[RFC,tip/core/rcu,1/6] rcu: Stabilize use of num_online_cpus() for GP short circuit

Message ID 1335199347-13926-1-git-send-email-paulmck@linux.vnet.ibm.com
State New
Headers show

Commit Message

Paul E. McKenney April 23, 2012, 4:42 p.m.
From: "Paul E. McKenney" <paul.mckenney@linaro.org>

The rcu_blocking_is_gp() function tests to see if there is only one
online CPU, and if so, synchronize_sched() and friends become no-ops.
However, for larger systems, num_online_cpus() scans a large vector,
and might be preempted while doing so.  While preempted, any number
of CPUs might come online and go offline, potentially resulting in
num_online_cpus() returning 1 when there never had only been one
CPU online.  This would result in a too-short RCU grace period, which
could in turn result in total failure.

This commit therefore protects the num_online_cpus() with preempt_disable().

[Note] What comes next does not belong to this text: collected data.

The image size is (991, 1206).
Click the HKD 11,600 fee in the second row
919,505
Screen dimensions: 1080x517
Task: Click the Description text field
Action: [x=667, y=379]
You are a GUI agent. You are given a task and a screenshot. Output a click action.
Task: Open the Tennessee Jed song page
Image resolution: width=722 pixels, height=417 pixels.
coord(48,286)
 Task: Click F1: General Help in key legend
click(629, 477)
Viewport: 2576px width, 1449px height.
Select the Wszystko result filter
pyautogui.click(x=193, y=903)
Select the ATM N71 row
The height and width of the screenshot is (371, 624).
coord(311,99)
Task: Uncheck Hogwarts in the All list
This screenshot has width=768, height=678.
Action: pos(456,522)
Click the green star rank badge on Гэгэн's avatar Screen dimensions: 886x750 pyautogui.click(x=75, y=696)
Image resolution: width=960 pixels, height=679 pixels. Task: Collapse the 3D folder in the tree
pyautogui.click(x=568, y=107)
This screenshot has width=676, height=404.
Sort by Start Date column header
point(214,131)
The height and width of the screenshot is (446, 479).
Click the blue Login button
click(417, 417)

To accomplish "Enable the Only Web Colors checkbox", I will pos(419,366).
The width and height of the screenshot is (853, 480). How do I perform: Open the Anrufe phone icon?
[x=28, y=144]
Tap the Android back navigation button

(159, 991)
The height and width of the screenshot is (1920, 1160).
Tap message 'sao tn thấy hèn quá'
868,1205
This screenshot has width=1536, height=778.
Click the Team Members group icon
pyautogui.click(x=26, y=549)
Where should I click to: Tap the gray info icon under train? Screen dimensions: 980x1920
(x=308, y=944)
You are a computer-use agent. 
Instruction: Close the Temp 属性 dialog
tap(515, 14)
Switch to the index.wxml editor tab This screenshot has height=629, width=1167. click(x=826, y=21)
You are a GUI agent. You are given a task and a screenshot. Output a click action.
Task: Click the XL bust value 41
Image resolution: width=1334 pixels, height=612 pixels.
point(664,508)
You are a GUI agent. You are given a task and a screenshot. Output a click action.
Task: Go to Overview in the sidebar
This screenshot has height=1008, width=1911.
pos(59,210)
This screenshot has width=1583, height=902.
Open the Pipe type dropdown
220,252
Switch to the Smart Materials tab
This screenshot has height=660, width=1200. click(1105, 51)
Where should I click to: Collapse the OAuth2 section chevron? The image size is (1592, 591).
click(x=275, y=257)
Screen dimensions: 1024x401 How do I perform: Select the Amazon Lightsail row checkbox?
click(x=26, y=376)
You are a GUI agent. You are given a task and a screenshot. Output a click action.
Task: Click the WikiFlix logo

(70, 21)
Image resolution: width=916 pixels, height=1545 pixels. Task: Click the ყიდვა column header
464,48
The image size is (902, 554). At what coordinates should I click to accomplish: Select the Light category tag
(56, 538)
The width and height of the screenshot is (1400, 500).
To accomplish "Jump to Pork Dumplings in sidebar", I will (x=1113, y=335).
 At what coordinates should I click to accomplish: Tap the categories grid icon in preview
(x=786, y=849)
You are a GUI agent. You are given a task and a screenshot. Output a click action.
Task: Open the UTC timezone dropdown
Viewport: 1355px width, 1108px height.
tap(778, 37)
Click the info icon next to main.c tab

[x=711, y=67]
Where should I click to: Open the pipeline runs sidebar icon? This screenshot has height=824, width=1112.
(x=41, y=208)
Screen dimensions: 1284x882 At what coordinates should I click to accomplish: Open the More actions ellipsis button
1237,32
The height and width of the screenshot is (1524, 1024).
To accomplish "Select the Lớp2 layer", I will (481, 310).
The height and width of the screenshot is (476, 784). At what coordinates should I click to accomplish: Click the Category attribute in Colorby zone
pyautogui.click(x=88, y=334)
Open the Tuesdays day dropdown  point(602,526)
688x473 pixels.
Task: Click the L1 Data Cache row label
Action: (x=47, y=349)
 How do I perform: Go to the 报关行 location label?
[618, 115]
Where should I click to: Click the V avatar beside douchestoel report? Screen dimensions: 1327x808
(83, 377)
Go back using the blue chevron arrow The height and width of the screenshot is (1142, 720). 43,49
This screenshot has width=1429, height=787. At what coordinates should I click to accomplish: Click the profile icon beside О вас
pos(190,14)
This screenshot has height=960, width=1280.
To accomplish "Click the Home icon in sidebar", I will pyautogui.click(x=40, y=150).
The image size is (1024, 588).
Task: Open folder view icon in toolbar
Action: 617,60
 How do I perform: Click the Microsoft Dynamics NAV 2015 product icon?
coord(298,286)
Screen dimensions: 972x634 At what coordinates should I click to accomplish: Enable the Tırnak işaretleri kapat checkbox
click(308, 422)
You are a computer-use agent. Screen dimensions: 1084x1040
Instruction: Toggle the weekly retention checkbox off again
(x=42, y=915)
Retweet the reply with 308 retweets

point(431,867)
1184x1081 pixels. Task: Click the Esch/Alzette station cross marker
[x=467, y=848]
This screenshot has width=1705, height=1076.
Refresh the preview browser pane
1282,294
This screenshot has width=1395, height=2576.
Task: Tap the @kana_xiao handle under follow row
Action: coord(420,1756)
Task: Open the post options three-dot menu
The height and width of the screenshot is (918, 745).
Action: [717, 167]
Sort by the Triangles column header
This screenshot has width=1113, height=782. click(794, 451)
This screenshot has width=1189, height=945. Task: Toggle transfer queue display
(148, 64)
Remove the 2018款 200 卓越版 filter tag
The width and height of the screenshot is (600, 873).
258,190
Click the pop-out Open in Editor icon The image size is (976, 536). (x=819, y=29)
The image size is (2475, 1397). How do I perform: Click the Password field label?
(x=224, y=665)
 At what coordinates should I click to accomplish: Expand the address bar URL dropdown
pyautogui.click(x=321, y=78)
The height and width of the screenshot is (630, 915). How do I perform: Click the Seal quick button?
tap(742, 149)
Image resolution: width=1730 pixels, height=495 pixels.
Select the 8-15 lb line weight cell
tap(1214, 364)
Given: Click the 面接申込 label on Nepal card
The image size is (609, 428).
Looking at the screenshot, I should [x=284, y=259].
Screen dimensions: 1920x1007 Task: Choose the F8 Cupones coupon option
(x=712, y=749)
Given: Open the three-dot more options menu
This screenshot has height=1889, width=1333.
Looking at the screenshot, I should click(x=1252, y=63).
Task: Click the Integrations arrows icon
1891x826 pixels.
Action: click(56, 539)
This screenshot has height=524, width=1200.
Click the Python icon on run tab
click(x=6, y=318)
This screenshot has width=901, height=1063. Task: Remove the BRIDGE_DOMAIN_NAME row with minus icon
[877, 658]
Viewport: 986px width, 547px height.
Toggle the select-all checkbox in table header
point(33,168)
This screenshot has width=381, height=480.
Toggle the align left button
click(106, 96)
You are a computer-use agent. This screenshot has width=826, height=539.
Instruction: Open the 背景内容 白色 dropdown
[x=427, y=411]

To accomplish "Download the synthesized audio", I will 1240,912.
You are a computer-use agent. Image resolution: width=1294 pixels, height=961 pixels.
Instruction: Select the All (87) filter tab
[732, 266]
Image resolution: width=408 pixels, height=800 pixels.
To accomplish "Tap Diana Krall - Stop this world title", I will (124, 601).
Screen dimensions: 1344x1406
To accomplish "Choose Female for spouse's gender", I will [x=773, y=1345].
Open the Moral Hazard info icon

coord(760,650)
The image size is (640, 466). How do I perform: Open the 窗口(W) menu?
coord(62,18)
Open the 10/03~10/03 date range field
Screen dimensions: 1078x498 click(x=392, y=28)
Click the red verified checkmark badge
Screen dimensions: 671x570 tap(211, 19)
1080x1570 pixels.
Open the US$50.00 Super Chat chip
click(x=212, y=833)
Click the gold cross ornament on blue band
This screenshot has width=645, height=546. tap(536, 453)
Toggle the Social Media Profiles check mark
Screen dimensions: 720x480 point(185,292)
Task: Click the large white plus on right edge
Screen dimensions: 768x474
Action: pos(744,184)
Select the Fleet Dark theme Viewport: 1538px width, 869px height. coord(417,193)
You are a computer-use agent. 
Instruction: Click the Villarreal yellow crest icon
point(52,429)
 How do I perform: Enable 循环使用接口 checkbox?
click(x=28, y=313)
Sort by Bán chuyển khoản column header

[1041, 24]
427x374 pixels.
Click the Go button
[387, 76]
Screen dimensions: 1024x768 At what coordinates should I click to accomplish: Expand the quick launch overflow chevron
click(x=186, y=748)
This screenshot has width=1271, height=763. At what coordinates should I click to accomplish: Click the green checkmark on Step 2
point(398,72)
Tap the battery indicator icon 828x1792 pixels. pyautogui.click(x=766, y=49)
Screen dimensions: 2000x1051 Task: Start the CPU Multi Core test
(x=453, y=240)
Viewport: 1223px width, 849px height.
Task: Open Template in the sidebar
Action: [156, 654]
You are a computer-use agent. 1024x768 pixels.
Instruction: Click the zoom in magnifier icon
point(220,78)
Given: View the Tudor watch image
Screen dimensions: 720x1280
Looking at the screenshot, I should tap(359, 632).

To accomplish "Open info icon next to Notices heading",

Signed-off-by: Paul E. McKenney <paul.mckenney@linaro.org>
Signed-off-by: Paul E. McKenney <paulmck@linux.vnet.ibm.com>
---
 include/linux/rcutree.h |    7 ++++++-
 1 files changed, 6 insertions(+), 1 deletions(-)

Comments

Srivatsa S. Bhat April 24, 2012, 3:35 p.m. | #1
On 04/23/2012 10:12 PM, Paul E. McKenney wrote:

> From: "Paul E. McKenney" <paul.mckenney@linaro.org>
> 
> The rcu_blocking_is_gp() function tests to see if there is only one
> online CPU, and if so, synchronize_sched() and friends become no-ops.
> However, for larger systems, num_online_cpus() scans a large vector,


Venki had posted a patch to optimize that by using a variable, so that we
don't calculate the value each and every time.
http://thread.gmane.org/gmane.linux.kernel/1240569/focus=1246659

However, unfortunately there was some confusion around that patch and
even though it made it to akpm's tree and stayed there briefly, it didn't
go upstream. Venki had attempted to resolve the confusion here:
http://thread.gmane.org/gmane.linux.kernel/1240569/focus=1260702

> and might be preempted while doing so.  While preempted, any number
> of CPUs might come online and go offline, potentially resulting in
> num_online_cpus() returning 1 when there never had only been one
> CPU online.  This would result in a too-short RCU grace period, which
> could in turn result in total failure.
> 


So, if I understand correctly, the "too-short RCU grace period being
troublesome" case occurs when we move from UP to SMP (ie., RCU thought
that the system is in UP judging by the value returned by num_online_cpus(),
but underneath, some CPUs got onlined in the meantime and hence the system
now became SMP).

> This commit therefore protects the num_online_cpus() with preempt_disable().
> 
> Signed-off-by: Paul E. McKenney <paul.mckenney@linaro.org>
> Signed-off-by: Paul E. McKenney <paulmck@linux.vnet.ibm.com>
> ---
>  include/linux/rcutree.h |    7 ++++++-
>  1 files changed, 6 insertions(+), 1 deletions(-)
> 
> diff --git a/include/linux/rcutree.h b/include/linux/rcutree.h
> index e8ee5dd..997179f 100644
> --- a/include/linux/rcutree.h
> +++ b/include/linux/rcutree.h
> @@ -101,8 +101,13 @@ extern void rcu_sched_force_quiescent_state(void);
>  /* A context switch is a grace period for RCU-sched and RCU-bh. */
>  static inline int rcu_blocking_is_gp(void)
>  {
> +	int ret;
> +


Wouldn't it be more appropriate to return a bool? (and of course change the
function prototype as well..)

>  	might_sleep();  /* Check for RCU read-side critical section. */
> -	return num_online_cpus() == 1;
> +	preempt_disable();  /* Prevent CPU hotplug from confusing us. */


Preempt disable only prevents CPU offline from occurring concurrently.  So
even if we use preempt_disable/enable(), new CPUs can always come online!
And going by the above concern about RCU grace periods being too-short, I
guess we should also protect against CPUs from coming online concurrently
right?

[By the way, we don't really need to protect against CPU offlining, because
an SMP -> UP switch is harmless; we'll just miss a fast-path in the worst
case, but the code correctness is still guaranteed.]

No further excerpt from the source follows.